== Extract ==
Thinking her eye glasses needed to be changed, Carol Allen, of Orange, went to her eye doctor for a new prescription.  After the exam, her doctor presented her with news that would change her life forever.

“You have lost most of your vision, and you will no longer be able to drive,” Allen’s doctor said. “Not only that, within five years, you will be blind.”

The inherited eye disease, Retinitis Pigmentosa (RP), which Allen had been diagnosed with as a five-year-old-child, had now escalated.

RP causes the retina to degenerate. People with RP experience a gradual decline in their vision because the cells known as the rods and cones die. The first symptom is night blindness followed by a decline of the peripheral vision until tunnel vision sets in.  In that stage, the person only sees a small amount of their central vision.

Shocked, Allen walked out of the doctor’s office and entered a doorway that led her into clinical depression.  Only 38 years of age at the time, this strong independent wife and mother of two young boys, began to spiral downward into a deep dark pit.  Not wanting to ask anyone to drive her to the places she needed to go, she began living in seclusion behind the walls of her own home.

One day about seven years into her new life of darkness, both physically and emotionally, Allen decided to sit outside in the sun.  As she sat there with the sun beaming down on her, she began to pray.  In her own words that follow, Allen tells her story of what happened next and in the years to come as a result of that prayer.
===
== Records supplied ==
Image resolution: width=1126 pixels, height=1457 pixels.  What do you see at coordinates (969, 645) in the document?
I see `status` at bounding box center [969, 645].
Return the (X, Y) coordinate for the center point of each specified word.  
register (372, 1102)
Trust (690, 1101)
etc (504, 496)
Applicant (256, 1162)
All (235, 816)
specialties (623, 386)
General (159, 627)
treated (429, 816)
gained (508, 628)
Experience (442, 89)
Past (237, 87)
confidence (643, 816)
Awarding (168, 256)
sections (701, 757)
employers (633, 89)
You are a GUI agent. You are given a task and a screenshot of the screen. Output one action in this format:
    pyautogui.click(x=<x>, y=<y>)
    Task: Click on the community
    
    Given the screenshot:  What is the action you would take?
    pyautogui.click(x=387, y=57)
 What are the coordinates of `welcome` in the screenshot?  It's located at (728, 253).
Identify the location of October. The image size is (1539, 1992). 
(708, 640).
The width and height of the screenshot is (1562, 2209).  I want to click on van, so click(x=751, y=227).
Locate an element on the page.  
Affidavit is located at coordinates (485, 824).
===
* Problem details:
Please pick up the article about Carol Allen's vision loss after its last sentence and keep writing it.

* Response area:
Carol’s Story

Instead of praying, perhaps a better word for what I was doing was whining to God. I explained to Him how unfair this eye disease was, how I felt trapped, how I felt like a prisoner in my own home, and how I couldn’t do anything for him in my handicapped condition.  Actually, I was having a big pity party.

Suddenly, I heard a voice. It was not an audible voice, but a voice within me saying, “Carol, turn your eyes on me; your life will be better.”

I knew what I was hearing wasn’t my own thoughts.  I believed it was the voice of God, but it frightened me because I didn’t know that God would speak to someone like me.  So, I thought I was losing my mind and my eyesight. But, I asked:  “Is that really you, God?  If it is, tell me how to turn my eyes on you; I don’t know how.”

So, once more the voice within me spoke:  “Go get your Bible.”

Not having clear directions of where to turn, I just opened it to The Book of Psalms and began reading. That day, I stepped out of that dark place into the light of God’s Word.

Hebrews 12:1-2 says:  “Let us run the race that is set before us, looking unto Jesus the author and finisher of our faith.”   I began to run the race set before me. I was determined that, with God’s help, I would no longer feel like a handicap, but I was convinced I was capable and able of being used by Him.

I sensed God was calling me into a teaching and counseling ministry, as He began opening up the doors for me to teach courses at my home church, First United Methodist in Orange, and speak at women’s retreats.  In addition, He gave me the opportunity to fulfill my dreams of becoming a certified counselor through Stephen Ministries. I now counsel people on a one-on-one basis in my own living room.

Though I did not go totally blind in five years as the doctor had predicted, I have continued to lose my eyesight over the years.  However, with the help of a reading machine given to me by the Commission for the Blind, I am able to read my Bible and study the material I need for teaching.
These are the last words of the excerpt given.